I enjoyed eating this dip with veggie slices, plantain chips, and mixed into a taco bowl too (ground meat of choice with taco spices, veggies of choice, and this dip mixed in). There is no dairy in the dip, but the creamy aspect comes from pureed white sweet potato, olive oil, and avocado. It’s wonderful served warm, room temperature or cold. This recipe yields a lot too!
Cheers and enjoy!
Dairy-Free Creamy Mexican Dip
- 1 medium-large white sweet potato, peeled and cubed
- 2 cloves garlic
- 1/2 large avocado, sliced into quarters
- 1 lime, juiced
- 1/4 cup extra virgin olive oil
- 14 oz container fresh salsa (mild, medium or hot)

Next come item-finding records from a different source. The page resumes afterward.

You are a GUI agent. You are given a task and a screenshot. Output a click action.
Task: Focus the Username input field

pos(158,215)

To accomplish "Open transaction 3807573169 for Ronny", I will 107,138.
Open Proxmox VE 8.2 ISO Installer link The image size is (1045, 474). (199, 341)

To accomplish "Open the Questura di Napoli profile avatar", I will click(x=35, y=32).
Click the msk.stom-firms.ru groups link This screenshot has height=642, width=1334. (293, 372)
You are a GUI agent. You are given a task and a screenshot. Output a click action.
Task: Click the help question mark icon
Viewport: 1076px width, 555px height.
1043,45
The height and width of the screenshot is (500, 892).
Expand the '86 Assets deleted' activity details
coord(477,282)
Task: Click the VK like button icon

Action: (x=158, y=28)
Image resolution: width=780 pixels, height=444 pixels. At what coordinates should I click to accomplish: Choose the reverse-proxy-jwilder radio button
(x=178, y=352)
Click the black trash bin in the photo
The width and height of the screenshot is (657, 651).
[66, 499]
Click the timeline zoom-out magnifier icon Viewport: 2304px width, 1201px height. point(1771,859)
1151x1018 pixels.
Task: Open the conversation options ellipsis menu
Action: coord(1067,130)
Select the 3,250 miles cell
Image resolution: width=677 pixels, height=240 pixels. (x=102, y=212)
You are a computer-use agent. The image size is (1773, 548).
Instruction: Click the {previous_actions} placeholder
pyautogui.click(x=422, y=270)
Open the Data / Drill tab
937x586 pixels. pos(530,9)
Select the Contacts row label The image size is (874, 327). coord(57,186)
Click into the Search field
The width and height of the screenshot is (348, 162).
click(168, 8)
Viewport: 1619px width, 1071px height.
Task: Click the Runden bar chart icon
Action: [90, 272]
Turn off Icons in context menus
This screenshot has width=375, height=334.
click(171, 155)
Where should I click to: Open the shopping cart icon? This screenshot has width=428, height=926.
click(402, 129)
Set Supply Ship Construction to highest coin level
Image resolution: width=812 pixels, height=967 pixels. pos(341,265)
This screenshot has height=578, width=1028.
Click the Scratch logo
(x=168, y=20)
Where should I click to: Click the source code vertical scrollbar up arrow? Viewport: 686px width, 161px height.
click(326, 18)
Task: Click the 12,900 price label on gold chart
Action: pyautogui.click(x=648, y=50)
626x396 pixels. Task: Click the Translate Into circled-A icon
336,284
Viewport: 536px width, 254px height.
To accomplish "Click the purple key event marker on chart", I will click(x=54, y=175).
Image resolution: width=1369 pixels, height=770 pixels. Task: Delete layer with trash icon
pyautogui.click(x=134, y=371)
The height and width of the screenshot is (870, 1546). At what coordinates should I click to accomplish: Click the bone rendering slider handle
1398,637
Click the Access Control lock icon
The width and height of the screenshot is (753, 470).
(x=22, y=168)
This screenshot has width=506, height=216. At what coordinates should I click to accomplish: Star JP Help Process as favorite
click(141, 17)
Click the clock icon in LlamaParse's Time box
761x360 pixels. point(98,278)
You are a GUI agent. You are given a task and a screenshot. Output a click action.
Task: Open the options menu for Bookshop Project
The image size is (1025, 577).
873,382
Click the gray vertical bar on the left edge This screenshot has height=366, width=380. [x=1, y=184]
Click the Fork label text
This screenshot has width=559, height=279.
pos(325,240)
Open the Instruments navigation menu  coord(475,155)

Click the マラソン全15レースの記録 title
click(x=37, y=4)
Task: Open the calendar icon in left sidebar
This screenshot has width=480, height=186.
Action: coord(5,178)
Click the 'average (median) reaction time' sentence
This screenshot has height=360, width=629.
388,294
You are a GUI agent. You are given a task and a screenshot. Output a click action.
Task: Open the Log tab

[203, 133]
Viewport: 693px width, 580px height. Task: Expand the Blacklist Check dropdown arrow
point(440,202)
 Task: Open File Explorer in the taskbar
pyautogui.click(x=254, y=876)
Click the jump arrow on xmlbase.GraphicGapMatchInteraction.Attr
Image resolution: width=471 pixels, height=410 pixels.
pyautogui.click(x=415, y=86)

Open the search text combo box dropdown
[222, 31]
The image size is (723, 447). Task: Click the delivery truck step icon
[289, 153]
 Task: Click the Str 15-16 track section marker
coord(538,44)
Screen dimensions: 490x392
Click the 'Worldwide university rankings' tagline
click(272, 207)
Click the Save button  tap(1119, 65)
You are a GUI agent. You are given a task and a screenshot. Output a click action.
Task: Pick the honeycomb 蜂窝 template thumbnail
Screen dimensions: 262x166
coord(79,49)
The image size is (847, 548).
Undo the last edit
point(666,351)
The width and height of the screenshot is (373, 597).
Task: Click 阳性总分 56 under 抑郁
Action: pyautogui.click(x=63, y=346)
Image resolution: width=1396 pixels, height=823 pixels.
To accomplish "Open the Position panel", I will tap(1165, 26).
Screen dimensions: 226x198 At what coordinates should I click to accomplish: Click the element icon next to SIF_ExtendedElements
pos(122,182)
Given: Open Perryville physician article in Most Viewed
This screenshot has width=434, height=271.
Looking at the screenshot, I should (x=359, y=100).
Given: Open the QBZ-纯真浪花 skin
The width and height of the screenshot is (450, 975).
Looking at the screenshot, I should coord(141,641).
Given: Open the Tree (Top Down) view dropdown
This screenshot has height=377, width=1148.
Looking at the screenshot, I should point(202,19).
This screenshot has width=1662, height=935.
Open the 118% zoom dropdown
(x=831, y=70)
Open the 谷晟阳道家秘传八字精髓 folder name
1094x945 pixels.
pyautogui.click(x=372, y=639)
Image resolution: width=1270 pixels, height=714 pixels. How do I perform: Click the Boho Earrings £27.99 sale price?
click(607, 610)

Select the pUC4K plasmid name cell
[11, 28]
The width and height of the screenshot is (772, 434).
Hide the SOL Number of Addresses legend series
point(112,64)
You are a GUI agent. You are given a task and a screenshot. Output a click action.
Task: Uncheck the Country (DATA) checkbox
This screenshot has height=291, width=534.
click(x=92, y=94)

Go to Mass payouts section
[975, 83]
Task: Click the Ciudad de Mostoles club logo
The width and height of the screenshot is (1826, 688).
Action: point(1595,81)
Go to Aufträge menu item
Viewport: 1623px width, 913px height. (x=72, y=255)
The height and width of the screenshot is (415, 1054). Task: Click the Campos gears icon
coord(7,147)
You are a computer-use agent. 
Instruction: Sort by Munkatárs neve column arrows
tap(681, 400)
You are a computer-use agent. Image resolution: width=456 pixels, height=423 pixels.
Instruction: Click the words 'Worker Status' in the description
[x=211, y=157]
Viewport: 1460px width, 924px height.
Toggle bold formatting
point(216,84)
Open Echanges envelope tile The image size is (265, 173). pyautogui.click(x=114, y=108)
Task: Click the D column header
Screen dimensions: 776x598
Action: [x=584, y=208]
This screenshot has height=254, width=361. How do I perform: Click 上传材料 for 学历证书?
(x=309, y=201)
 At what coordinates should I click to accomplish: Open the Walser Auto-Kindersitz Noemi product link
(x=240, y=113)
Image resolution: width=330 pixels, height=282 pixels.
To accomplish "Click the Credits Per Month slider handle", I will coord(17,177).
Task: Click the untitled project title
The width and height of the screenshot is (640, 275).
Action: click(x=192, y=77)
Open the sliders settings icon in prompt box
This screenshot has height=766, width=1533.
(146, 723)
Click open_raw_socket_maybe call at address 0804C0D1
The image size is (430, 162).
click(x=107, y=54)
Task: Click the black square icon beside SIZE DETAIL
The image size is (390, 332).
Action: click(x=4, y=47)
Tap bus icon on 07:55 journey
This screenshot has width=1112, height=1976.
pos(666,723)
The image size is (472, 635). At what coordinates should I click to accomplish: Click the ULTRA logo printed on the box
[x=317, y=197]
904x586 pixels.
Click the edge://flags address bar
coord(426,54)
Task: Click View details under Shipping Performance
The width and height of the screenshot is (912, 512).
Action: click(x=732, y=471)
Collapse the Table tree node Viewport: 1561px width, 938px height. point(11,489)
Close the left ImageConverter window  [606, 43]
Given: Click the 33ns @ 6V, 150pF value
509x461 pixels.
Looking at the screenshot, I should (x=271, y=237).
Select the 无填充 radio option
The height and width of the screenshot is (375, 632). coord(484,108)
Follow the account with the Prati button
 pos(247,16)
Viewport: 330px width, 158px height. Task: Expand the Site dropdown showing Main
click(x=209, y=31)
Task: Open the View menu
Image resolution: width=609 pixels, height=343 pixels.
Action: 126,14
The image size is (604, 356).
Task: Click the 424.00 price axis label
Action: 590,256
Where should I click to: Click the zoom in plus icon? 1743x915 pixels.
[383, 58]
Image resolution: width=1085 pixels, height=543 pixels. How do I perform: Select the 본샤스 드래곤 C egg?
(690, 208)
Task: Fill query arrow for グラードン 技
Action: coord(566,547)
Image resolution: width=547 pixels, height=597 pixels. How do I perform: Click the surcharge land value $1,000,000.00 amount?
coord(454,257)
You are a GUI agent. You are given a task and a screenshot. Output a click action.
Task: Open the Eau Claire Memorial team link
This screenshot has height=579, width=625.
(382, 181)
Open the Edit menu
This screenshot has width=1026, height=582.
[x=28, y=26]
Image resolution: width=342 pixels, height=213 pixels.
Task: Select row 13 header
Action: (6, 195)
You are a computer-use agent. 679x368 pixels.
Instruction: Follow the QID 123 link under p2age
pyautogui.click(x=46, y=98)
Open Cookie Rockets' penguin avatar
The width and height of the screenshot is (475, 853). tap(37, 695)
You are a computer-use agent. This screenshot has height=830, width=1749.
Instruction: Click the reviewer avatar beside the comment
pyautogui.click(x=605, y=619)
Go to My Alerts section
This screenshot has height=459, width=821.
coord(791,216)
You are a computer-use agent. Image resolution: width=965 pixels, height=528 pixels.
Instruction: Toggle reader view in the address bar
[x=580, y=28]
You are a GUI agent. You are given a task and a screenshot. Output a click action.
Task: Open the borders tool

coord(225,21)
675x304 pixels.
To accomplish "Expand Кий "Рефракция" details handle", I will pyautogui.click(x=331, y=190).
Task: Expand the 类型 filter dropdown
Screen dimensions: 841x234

- Sea salt and black pepper, to taste
- 1/2 cup fresh cilantro
- Pinch of cayenne, optional
- Cook sweet potato cubes in a steamer basket over medium heat for about 10 minutes or until tender.
- Add the cooked sweet potato to a food processor with the garlic, avocado, lime juice, olive oil, sea salt and black pepper. Blend until smooth, scraping down the sides with a spatula as needed.
- Next, add the salsa and cilantro, and pulse several times to incorporate it into the sweet potato mixture. Taste and add pinch of cayenne (or more) if you want it a bit spicier.
- Serve warm, at room temperature, or cold with sliced veggies, plantain chips, grain-free tortillas (this variation is also gum-free), or grain-free tortilla chips. It also makes for a tasty topping on tacos, salads, etc.